Rabo: Janet Yellen Hints At Another Round Of Shutdowns

• Zero Hedge

By Michael Every of Rabobank

Why Oh Weimar?

Yesterday, we were treated to a double-whammy of US economic pontificating. First we had Fed Chair Powell go through his "transitory" shtick for Congress for the second day in a row: as with all shtick, it's better the first time you see it.

This time round he was pressed harder on why the Fed is still piling in so much monetary support when headline inflation is so high. Powell replied the latter was due to "opening up" and is "unique" in history. Which, even allowing for Covid, shows like most central bankers, and economists, he reads no economic history.
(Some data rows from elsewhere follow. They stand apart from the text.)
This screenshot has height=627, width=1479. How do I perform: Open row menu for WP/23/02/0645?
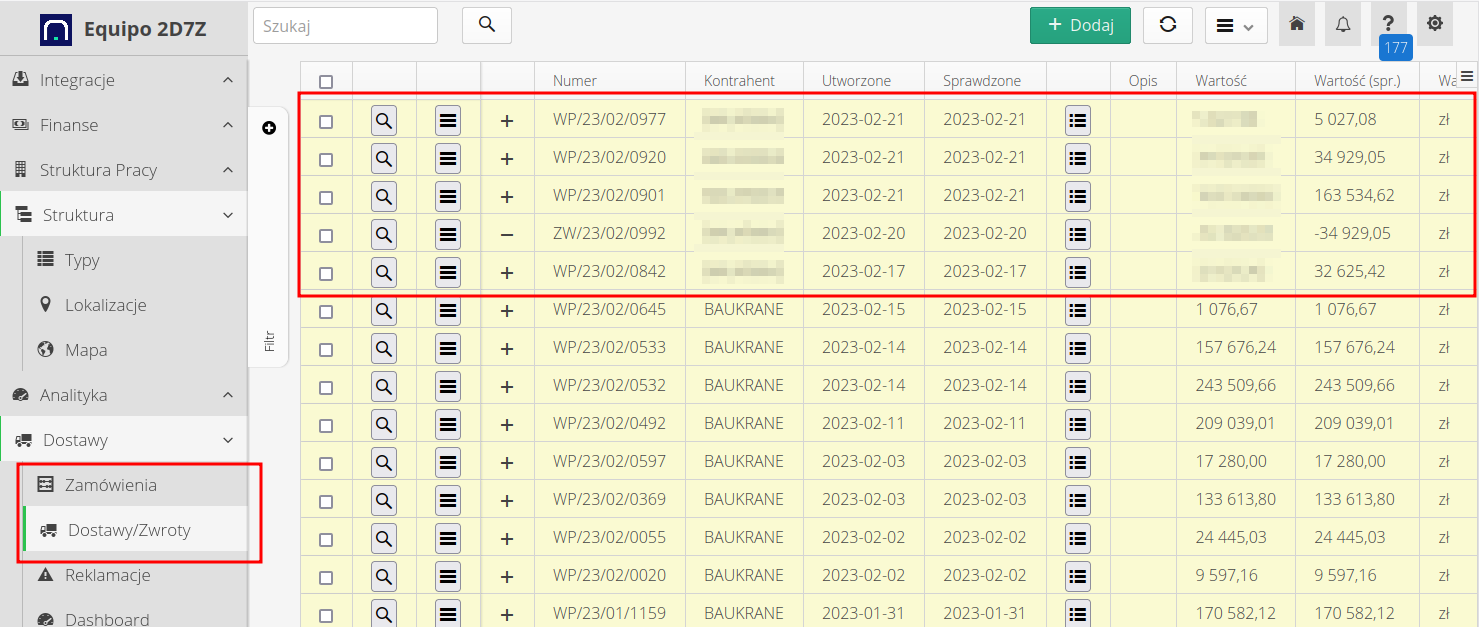(x=448, y=310)
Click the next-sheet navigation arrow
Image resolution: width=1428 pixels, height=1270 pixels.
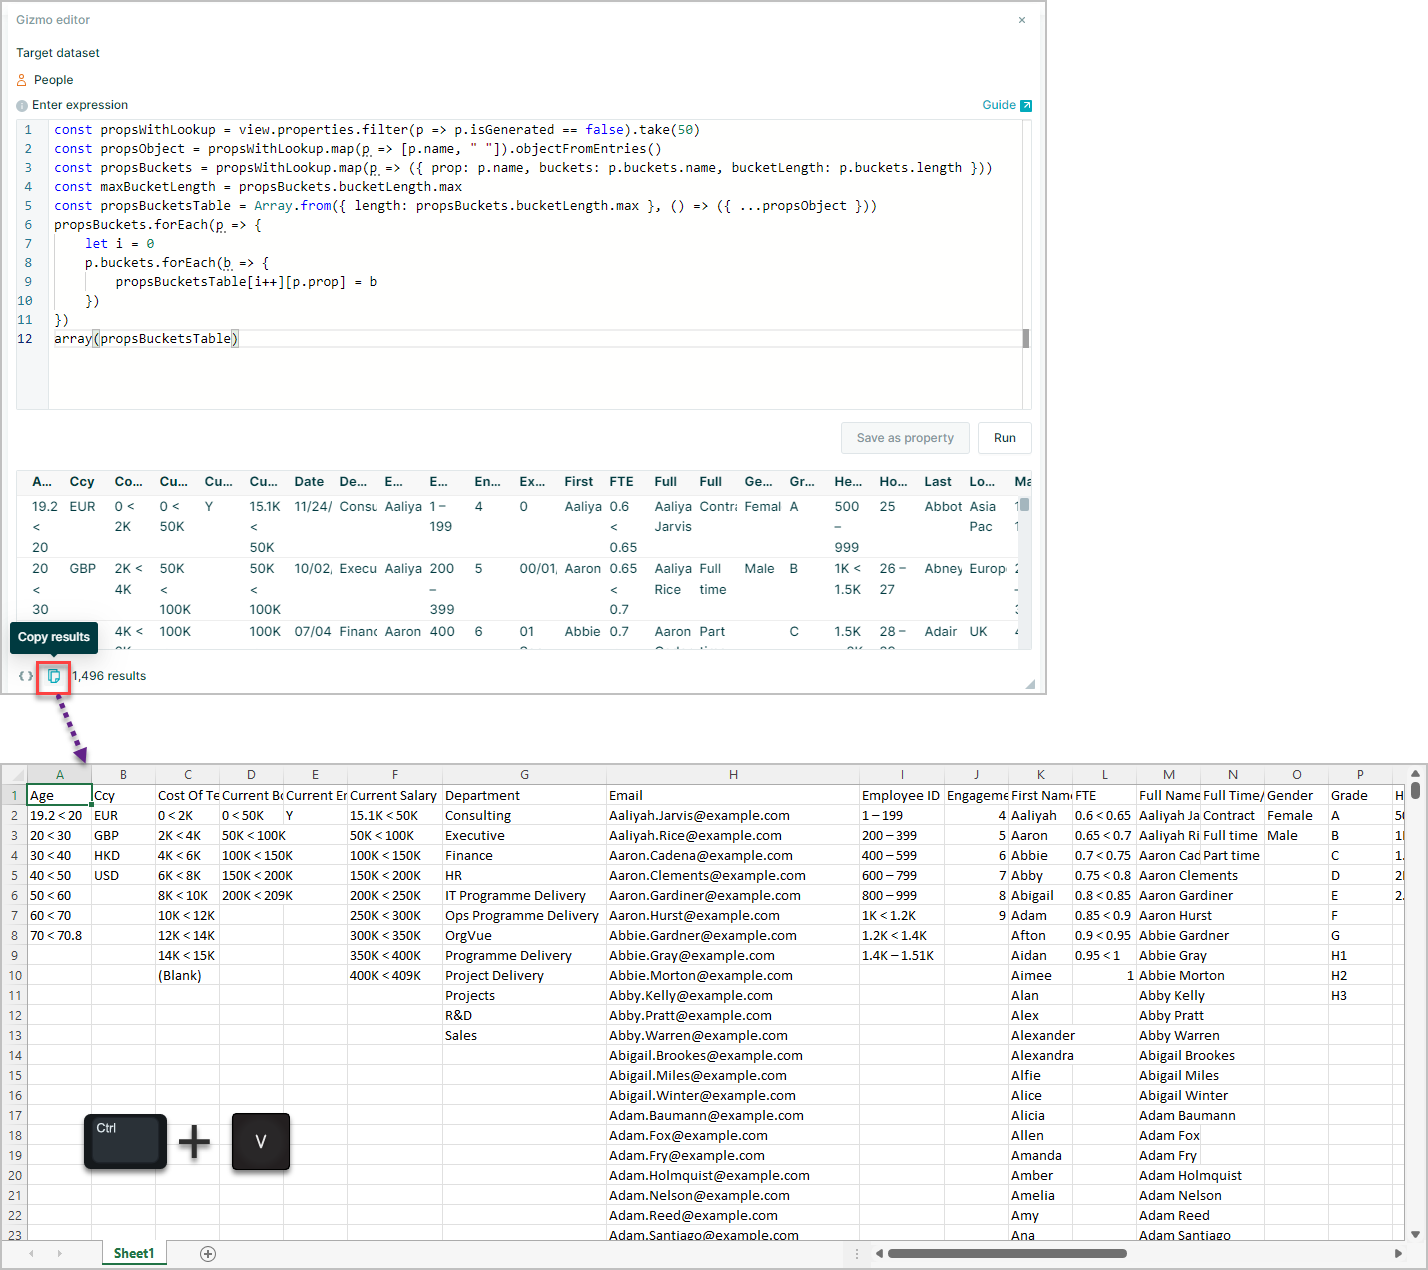pyautogui.click(x=59, y=1252)
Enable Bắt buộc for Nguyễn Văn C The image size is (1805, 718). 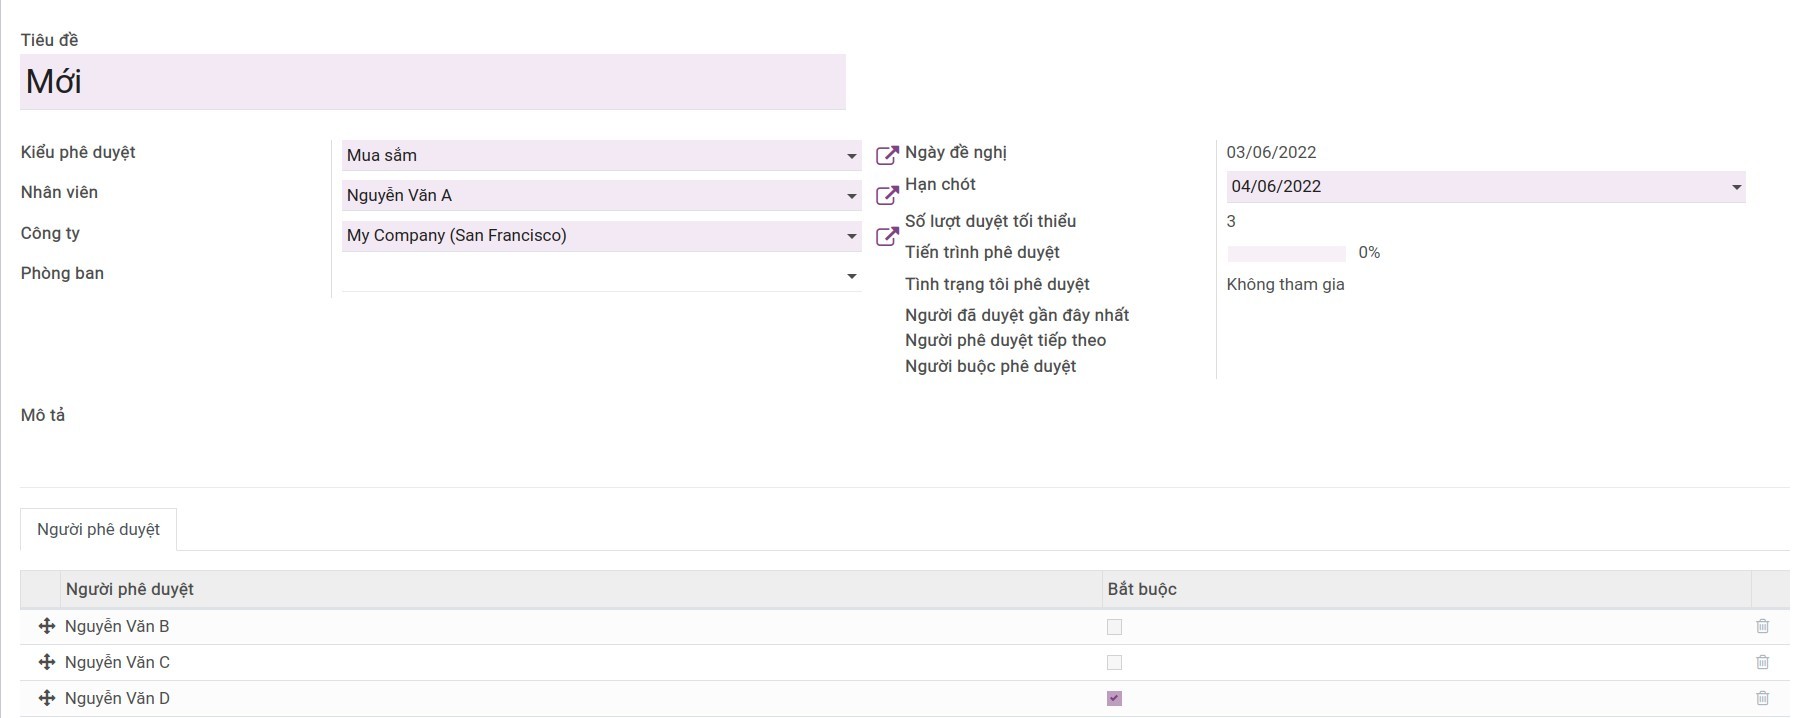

Such inflation has occurred in the past in many countries, and there is no shortage of supply of interesting comparative examples if one recognizes the problem for what it is - supply-chain shock, and then demand-shock related, not the easier sounding "opening up".

Straight off the top of my head, how about when France seized the Ruhr from Weimar Germany in 1923, resulting in a loss of critical German industry, and a general strike by its industrial work-force, whom the German government continued to pay to do nothing out of national sympathy? Note how that ended up in terms of hyperinflation. Of course, one must also stress that the post-WW1 Weimar Papiermark was hardly the equivalent of the global reserve US Dollar today, and Germany's huge, unpayable post-war debt was in a foreign currency – gold. As such, the likelihood of the US repeating this experience like-for-like is minimal; but that does not mean some of the underlying lessons are not applicable in terms of the kind of problems that can appear, at least as one of a series of heuristics for policy-makers to keep at hand.